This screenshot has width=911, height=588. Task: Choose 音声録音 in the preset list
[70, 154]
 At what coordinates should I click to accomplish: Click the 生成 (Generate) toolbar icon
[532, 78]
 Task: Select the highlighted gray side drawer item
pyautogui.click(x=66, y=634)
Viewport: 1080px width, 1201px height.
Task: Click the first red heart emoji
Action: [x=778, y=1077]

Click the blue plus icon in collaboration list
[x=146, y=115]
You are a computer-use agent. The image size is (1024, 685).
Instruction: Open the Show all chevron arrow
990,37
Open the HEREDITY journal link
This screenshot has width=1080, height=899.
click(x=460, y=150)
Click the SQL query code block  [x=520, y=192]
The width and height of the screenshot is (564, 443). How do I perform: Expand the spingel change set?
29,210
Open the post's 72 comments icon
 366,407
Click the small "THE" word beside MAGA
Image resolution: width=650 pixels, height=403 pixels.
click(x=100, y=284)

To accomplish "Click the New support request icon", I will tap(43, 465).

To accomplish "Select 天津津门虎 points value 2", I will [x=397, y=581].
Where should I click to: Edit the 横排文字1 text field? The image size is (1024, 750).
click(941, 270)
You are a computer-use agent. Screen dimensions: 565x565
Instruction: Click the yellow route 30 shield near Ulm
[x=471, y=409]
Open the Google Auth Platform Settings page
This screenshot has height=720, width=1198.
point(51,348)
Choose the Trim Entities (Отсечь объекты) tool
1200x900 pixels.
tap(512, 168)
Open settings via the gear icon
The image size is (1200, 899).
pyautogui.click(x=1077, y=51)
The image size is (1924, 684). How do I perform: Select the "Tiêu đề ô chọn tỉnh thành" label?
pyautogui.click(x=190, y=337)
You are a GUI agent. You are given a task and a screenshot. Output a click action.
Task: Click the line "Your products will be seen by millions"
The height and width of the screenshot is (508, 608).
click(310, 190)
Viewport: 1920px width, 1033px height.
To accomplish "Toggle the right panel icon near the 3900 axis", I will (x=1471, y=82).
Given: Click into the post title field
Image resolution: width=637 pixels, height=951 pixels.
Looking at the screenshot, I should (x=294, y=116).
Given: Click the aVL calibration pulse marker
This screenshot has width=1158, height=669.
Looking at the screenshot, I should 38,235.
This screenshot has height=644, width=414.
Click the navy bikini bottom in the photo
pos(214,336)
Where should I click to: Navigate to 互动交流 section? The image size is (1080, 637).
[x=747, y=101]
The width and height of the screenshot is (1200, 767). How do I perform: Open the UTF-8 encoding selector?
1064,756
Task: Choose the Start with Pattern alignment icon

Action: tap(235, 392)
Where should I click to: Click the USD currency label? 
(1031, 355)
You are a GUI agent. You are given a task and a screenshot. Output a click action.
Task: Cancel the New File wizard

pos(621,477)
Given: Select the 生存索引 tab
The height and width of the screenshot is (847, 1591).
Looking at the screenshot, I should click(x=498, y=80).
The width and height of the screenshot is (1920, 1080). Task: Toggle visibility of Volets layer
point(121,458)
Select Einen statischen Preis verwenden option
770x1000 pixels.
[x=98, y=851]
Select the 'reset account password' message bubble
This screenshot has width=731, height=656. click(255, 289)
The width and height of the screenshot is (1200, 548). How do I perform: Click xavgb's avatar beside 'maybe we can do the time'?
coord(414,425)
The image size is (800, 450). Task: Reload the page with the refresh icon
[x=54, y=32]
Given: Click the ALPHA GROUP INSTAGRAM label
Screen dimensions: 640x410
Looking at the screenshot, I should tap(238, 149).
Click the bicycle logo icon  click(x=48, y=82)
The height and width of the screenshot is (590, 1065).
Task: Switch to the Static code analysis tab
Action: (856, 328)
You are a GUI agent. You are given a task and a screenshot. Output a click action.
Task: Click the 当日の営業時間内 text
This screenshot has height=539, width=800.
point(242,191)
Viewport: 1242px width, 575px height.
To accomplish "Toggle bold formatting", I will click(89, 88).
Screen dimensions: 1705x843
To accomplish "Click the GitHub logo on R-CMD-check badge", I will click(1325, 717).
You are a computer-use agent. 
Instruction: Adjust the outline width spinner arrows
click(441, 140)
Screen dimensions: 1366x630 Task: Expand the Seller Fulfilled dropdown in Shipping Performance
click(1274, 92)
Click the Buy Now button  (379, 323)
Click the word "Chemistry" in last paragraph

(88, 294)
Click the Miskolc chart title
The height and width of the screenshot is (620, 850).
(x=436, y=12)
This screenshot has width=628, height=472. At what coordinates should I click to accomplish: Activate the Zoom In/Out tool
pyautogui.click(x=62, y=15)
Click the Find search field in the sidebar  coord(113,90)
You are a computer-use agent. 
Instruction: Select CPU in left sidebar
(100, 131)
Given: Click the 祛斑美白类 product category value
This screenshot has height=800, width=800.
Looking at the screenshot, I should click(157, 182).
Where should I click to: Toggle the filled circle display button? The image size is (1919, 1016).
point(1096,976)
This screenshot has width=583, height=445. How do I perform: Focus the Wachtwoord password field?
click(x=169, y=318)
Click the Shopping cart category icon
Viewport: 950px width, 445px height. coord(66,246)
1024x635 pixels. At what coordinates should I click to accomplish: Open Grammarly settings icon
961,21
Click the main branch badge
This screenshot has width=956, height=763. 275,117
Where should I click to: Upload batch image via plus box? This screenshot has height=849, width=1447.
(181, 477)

=-=-=

EXERCISE PROMPT - Each line of the listing that includes the word "will" should be copied out.

ANSWER SPACE -
To accomplish "Click the New support request icon", I will tap(43, 465).
To accomplish "Select 天津津门虎 points value 2", I will [x=397, y=581].
Task: Click the line "Your products will be seen by millions"
To accomplish "Toggle the right panel icon near the 3900 axis", I will (x=1471, y=82).
To accomplish "Toggle bold formatting", I will click(89, 88).
To accomplish "Click the GitHub logo on R-CMD-check badge", I will click(1325, 717).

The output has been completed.